-------- Passage --------

Non-confidential facts and advice to the Deputy Mayor for Policing and Crime (DMPC)
- Introduction and background
1.1 To tackle the disproportionate levels of alcohol related crime in London. The Mayor of London successfully lobbied for Government to change the law and allow Courts to impose up to 120 days of compulsory sobriety as part of a community or suspended sentence, where alcohol was a contributing factor to the offence. This is known as the Alcohol Abstinence Monitoring Requirement (AAMR). Consequently, the power to impose an AAMR was introduced under sections 76 and 77 of the Legal Aid, Sentencing and Punishment of Offenders (LASPO) Act 2012.
1.2 The Compulsory Sobriety Pilot launched on 31st July 2014 in order to operate within the South London Local Justice Area (LJA), the approval and details of this set out under DMPCD and DMPCD. The Pilot was subsequently extended, through DMPCD 2015 73 for a period of 6 months, with an end date now of 29th January 2016.
1.3 The pilot area operates the South London Justice Area, covering the boroughs of Croydon,
Lambeth, Southwark and Sutton. The pilot has been successful:
· The target of 100 cases has been passed and 113 AAMRs were imposed within the first 12 months of the Pilot. To date 131 AAMRs have been imposed.
· The AAMR completion rate is 95% and the compliance rate currently stands at 92% (based on those cases convicted of breaching the requirement at Court).

-------- Data provided --------

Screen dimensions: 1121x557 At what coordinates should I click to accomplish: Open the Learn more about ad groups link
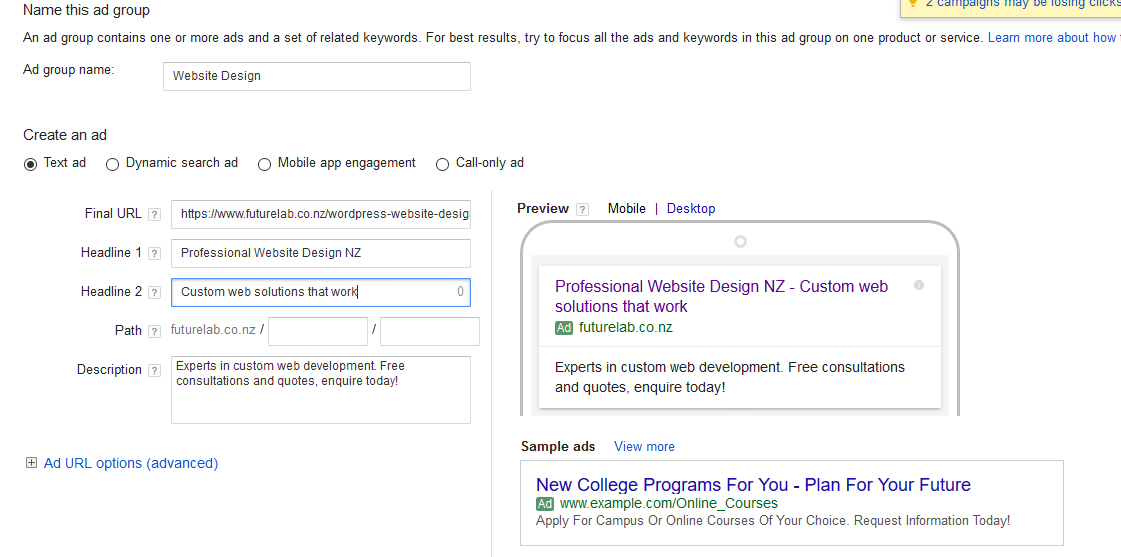point(1052,38)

--------

**Exercise goal**
Extract the part of the document on compulsory sobriety from "1.2 The Compulsory" up to and including "have been imposed.". The listing was taken from a different source than the document on compulsory sobriety.

**Full output**
1.2 The Compulsory Sobriety Pilot launched on 31st July 2014 in order to operate within the South London Local Justice Area (LJA), the approval and details of this set out under DMPCD and DMPCD. The Pilot was subsequently extended, through DMPCD 2015 73 for a period of 6 months, with an end date now of 29th January 2016.
1.3 The pilot area operates the South London Justice Area, covering the boroughs of Croydon,
Lambeth, Southwark and Sutton. The pilot has been successful:
· The target of 100 cases has been passed and 113 AAMRs were imposed within the first 12 months of the Pilot. To date 131 AAMRs have been imposed.